The task - Copy word for word the lines from the start of the records through the line that contains "The image size is (938, 573).", both included.

-- Input data follows --

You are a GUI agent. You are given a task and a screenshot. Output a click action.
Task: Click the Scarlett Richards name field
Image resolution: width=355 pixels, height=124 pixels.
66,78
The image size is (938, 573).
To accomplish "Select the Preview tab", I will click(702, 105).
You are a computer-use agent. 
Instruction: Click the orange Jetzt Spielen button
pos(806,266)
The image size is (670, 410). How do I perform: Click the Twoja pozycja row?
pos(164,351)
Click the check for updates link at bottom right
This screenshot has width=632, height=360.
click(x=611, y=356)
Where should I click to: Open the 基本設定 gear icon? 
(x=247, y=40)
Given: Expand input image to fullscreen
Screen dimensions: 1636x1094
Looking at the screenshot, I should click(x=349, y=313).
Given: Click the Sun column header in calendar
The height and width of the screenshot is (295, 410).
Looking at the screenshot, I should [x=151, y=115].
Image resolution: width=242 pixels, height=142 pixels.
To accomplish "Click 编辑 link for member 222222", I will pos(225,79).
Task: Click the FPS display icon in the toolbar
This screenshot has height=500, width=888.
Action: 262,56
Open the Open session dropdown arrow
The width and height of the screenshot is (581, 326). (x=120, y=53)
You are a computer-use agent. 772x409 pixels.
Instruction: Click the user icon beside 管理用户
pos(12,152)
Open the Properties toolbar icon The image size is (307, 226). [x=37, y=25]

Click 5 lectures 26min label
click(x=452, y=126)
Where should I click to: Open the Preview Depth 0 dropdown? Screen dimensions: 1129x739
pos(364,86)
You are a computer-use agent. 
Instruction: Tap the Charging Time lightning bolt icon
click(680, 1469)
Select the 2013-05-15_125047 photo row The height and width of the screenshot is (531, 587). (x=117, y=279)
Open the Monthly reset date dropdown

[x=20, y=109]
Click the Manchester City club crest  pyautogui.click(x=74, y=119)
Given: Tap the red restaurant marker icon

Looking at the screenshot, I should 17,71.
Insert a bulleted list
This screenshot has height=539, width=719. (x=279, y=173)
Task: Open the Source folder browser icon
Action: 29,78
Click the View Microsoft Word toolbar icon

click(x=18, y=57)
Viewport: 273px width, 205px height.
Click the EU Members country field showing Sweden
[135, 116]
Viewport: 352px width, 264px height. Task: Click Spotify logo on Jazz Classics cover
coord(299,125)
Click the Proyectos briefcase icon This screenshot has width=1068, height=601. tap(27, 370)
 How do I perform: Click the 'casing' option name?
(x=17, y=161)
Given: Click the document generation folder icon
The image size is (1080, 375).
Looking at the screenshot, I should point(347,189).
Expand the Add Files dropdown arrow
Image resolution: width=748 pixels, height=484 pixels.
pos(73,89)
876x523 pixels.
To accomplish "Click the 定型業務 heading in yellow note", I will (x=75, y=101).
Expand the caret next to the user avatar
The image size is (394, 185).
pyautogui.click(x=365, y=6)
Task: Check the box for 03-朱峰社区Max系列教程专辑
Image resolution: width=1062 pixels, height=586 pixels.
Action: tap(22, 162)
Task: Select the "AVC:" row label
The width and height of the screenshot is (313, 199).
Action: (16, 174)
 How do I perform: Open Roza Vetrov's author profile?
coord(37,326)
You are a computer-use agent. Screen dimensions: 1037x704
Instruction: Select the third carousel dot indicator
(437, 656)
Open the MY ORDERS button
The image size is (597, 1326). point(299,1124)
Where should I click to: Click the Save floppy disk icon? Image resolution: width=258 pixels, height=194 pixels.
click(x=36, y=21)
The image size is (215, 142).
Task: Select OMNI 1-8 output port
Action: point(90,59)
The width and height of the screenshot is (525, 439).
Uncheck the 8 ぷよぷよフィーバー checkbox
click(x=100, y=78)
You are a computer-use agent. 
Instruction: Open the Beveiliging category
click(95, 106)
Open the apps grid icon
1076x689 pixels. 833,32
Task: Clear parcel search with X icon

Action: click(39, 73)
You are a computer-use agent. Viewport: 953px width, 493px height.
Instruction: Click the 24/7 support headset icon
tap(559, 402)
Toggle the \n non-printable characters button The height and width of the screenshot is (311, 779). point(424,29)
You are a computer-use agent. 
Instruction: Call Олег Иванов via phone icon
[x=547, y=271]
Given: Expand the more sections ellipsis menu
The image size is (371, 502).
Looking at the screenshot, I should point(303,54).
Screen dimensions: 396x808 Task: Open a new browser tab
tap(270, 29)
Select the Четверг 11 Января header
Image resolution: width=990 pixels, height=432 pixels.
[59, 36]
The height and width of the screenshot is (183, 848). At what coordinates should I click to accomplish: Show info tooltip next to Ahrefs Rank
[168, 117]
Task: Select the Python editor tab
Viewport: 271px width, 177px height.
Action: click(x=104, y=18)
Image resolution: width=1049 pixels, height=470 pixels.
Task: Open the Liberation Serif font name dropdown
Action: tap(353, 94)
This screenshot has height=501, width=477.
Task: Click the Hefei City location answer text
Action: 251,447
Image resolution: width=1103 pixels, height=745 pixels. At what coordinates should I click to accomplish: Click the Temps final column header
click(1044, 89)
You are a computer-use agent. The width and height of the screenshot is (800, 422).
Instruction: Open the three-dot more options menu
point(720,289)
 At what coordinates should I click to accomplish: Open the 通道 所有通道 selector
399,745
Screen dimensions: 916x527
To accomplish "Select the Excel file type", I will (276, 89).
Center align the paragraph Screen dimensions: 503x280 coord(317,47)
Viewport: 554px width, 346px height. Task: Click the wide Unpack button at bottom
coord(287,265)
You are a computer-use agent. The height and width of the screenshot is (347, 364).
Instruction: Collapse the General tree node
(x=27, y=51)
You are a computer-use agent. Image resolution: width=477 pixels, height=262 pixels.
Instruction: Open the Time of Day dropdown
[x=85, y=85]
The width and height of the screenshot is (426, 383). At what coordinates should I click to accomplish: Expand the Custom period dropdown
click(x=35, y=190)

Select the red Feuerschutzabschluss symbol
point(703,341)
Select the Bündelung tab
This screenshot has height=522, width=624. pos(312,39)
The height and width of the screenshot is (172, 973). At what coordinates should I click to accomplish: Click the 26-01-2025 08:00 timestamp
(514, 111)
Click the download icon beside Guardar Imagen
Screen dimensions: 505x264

-- Input data concluded --

Solution to the exercise -
You are a GUI agent. You are given a task and a screenshot. Output a click action.
Task: Click the Scarlett Richards name field
Image resolution: width=355 pixels, height=124 pixels.
66,78
The image size is (938, 573).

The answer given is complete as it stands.